Algorithm Comparison
| Algorithm | Complexity | Fault Tolerance | Used By |
|---|---|---|---|
| Bully | Simple | Low | Educational, simple systems |
| Raft | Moderate | High | etcd, CockroachDB, TiKV, Consul |
| Paxos | High | High | Google Chubby, Spanner |
| ZAB | Moderate | High | Apache ZooKeeper |
Leader election connects closely to quorum systems for achieving agreement and consistent hashing for distributed routing. See our 2PC guide for coordinated commit protocols.
Frequently Asked Questions
Q: What happens if the leader fails during an operation?
In Raft, uncommitted entries from the failed leader may be lost. Only entries replicated to a majority are committed and guaranteed to survive leader failure. The new leader replays its log to bring followers up to date. Clients should retry uncommitted operations.
Q: How fast is Raft leader election?
Raft election typically completes within 150-300ms (the election timeout). The randomized timeout prevents split votes, where no candidate gets a majority. In practice, leader failover in etcd takes around 1-2 seconds including detection and election.
Q: Can I have multiple leaders for different responsibilities?

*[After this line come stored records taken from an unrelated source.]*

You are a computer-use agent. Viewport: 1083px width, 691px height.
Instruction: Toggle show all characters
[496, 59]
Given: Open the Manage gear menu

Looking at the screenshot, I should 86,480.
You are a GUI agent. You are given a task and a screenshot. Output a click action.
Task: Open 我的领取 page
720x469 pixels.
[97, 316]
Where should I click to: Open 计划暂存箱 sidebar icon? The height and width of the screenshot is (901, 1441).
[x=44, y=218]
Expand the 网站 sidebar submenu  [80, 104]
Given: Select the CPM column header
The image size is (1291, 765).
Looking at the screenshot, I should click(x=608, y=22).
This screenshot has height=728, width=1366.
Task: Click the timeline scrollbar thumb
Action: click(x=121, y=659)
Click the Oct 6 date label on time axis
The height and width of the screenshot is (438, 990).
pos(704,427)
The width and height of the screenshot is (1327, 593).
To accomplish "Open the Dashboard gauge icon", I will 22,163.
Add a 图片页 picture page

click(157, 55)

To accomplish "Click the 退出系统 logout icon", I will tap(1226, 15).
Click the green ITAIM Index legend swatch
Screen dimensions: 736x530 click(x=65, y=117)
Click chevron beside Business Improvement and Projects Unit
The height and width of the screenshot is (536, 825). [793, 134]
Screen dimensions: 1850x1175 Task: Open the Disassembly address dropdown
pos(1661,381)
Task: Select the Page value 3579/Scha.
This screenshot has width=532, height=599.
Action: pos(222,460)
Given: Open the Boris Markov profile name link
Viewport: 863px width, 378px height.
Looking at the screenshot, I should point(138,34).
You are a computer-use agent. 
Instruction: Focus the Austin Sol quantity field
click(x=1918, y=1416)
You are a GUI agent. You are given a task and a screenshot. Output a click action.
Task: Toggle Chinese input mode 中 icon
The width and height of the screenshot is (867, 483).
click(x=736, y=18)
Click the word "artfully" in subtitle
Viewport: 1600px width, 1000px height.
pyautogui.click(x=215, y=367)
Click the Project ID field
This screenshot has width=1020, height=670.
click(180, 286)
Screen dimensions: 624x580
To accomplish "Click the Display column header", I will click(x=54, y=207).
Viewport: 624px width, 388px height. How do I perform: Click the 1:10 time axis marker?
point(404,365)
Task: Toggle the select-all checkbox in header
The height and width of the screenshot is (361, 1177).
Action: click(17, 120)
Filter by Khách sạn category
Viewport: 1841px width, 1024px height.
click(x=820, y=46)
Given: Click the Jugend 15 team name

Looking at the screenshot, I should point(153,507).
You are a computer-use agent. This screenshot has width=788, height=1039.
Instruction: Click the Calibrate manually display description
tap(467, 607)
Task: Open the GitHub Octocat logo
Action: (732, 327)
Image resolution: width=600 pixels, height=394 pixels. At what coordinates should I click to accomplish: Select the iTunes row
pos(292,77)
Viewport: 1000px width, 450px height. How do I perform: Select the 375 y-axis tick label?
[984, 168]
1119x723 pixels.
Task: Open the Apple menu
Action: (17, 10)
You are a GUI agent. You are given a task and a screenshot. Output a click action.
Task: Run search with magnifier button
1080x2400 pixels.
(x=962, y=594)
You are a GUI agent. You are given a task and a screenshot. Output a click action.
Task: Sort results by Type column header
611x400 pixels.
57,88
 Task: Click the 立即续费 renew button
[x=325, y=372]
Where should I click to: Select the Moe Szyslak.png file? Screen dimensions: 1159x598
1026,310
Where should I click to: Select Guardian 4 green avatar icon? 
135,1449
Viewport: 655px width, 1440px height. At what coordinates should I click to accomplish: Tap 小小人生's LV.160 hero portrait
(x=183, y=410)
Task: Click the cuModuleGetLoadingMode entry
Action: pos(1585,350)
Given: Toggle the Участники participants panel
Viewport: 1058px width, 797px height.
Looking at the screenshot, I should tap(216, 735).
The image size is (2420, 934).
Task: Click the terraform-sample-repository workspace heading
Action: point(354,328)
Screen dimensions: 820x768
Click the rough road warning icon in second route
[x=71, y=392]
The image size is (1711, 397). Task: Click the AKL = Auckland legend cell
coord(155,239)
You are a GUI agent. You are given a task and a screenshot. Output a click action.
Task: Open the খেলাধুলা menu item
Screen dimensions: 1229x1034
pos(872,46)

Yes, this is called partitioned leadership. Kafka assigns a different leader per partition. This improves throughput since leadership work is distributed. However, each individual partition still has exactly one leader at a time.
Q: How does Raft handle network partitions?
The partition with the majority of nodes continues to operate normally by electing a new leader if needed. The minority partition cannot elect a leader (cannot get majority votes) and becomes unavailable for writes. When the partition heals, the minority nodes rejoin and sync with the majority leader. This is the safe behavior that prevents split-brain.